A quick look at Mr Justice Arbuthnot’s judgment shows that Professor Shewmon hadn’t actually looked at the relevant scans: “Overall, I found his evidence interesting but where as in Archie’s case, the brain stem death test had not been able to be administered or relied upon, his evidence was not quite so relevant. Examples of ‘miracle’ recoveries again were not helpful. I noted that unsurprisingly he had not seen the scans in Archie’s case which showed a deterioration in the condition of his brain between 15th April 2022 and 31st May 2022. In all the circumstances, his evidence did not undermine the evidence I heard from the Archie’s treating clinicians.”
All that from just the first “myth” cited by Mrs Williams. But the last one of the 12 might be the most relevant. She says that it is “a myth” that Christian Concern makes money off these high-profile cases. “A case like this could easily cost hundreds of thousands of pounds. The family, Christian Concern and the Christian Legal Centre have in no way made money from this legal case. Nor have we received major funding from external groups or donors.”

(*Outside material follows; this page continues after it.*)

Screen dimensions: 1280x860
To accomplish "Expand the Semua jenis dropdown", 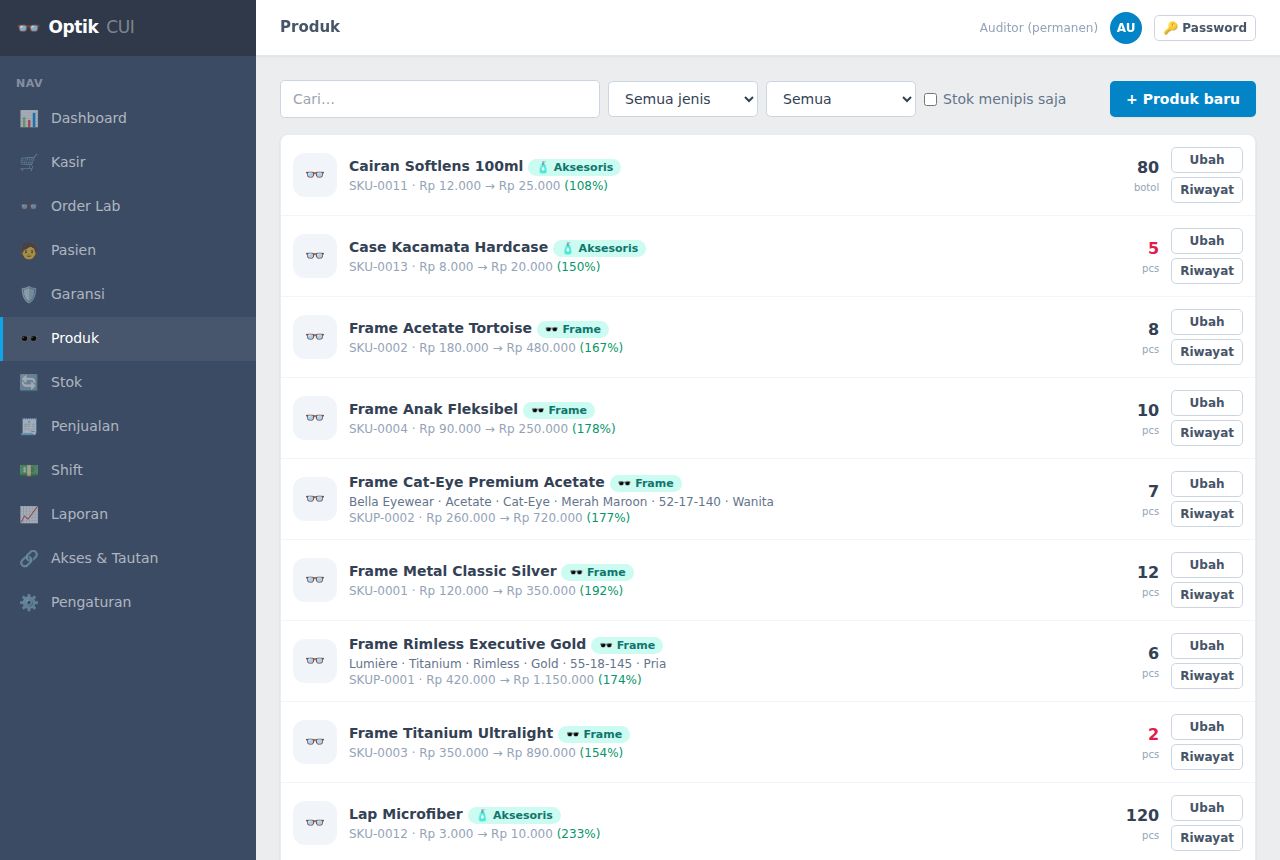I will (683, 99).
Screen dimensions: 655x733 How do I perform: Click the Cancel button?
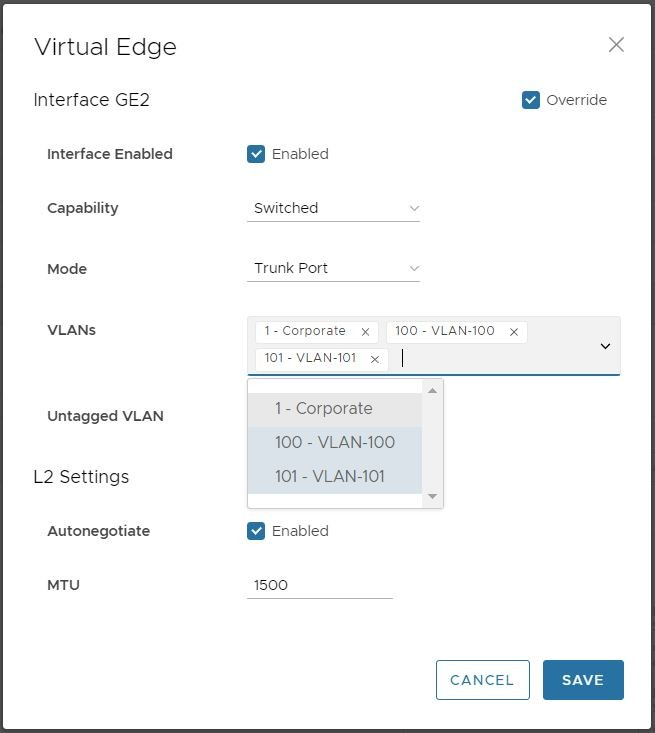click(482, 680)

How, then, was it all paid for? And who would have heard of Christian Concern without their assiduous publicising of their own lawsuits?
THE CRITIC magazine had an interesting meditation by Esmé Partridge on the witches of TikTok. “Look up #WitchTok and you’ll find hundreds of thousands of tutorials — mostly by young women — teaching you how to cast spells or summon pagan deities, interspersed with healing crystal hauls and vlogs about their latest otherworldly encounters,” she writes.
But suppose, in an age almost defined by its refusal to admit the supernatural, these children meet something nasty behind their screens: “In perhaps the most disturbing video within the genre, one young woman films herself with the caption ‘you were so into spirituality[,] what happened?’ followed by a series of images depicting humanoid shadow entities lurking in various rooms. Now haunted by uninvited paranormal guests, the young woman — who stares into her camera with menacing facial expressions to the growl of distorted electronic music — has subsequently given up on being ‘into spirituality’.”
The article continues: “Whilst supposed encounters with demons on TikTok can seem performative or even outright fabricated, we should still take them seriously as examples of what can happen when spirituality, bitterly divorced from religion, becomes trivialised and effectively profaned. . . It is only natural for young people to seek re-enchantment in a secular age which continues, if covertly, to separate the immanent from the transcendent. Without spiritual safeguarding, these impulses are all too easily misdirected.”
PERHAPS the answer is simply to visit a cathedral. The Revd Fergus Butler-Gallie, on the website of The Spectator, had a characteristically thoughtful piece denouncing tourist attractions in cathedrals. I know that they need the money — and, given the heating bills that they will soon face, they are going to need it badly. “It may be that deans and chapters have no economic choice other than to view these great edifices as simply a competing asset in a wider tourist market,” Fr Butler-Gallie writes.
But, he goes on to say, the purpose of a tourist attraction is antithetical to that of a cathedral. It becomes a tourist distraction: a way to occupy the mind and senses so that nothing else can get through — whereas cathedrals without tourists offer the opposite: a chance to listen to the silence, and to inhabit emptiness. “Cathedrals, at their best, can provide . . . well worn, healing, anonymised space, where men and women have sought a similar peace to me for centuries.”
This is, I think, a surprisingly common experience. A church without Christians has many attractions. But I doubt that there are any cathedrals outside London which have been so occupied by tourists that they offer in their recesses no shelter and no solitude for pilgrims.